ABSTRACT The recovery of high‐purity iron phosphate (FePO 4 ) from lithium extraction slag (LES) is crucial for achieving closed‐loop recycling of spent LiFePO 4 /C. However, this process is significantly challenged by the difficulty in removing aluminum impurities due to the similar chemical behavior of Fe 3+ and Al 3+ . Guided by thermodynamic principles, we developed a three‐stage purification process for deep aluminum removal, consisting of “selective leaching‐precipitation‐dissolution/recrystallization.” In the first stage, highly selective aluminum leaching (96.3% Al vs. 21.6% Fe) is achieved under mild acidic conditions, leveraging the thermodynamic preference for aluminum dissolution over FePO 4 . During the second stage, by utilizing the tendency of Fe 3+ to precipitate more readily as FePO 4 ·xH 2 O than Al 3+ , precise pH control enables 95.5% iron precipitation, with only 4.02% aluminum coprecipitation.
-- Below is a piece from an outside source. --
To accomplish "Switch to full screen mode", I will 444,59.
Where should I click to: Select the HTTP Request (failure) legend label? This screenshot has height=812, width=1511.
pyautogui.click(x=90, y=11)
The third stage involves an in situ dissolution/recrystallization, which promotes efficient iron recrystallization (95%) while further removing residual aluminum, reducing its content by over 50% from an already low level. This enhancement is attributed to the higher crystallization tendency of FePO 4 ·2H 2 O compared to AlPO 4 ·2H 2 O. Ultimately, battery‐grade FePO 4 with an aluminum content below 300 ppm is obtained. This work provides an industrially viable strategy for the deep removal of aluminum and the high‐value utilization of LES derived from spent LiFePO 4 /C.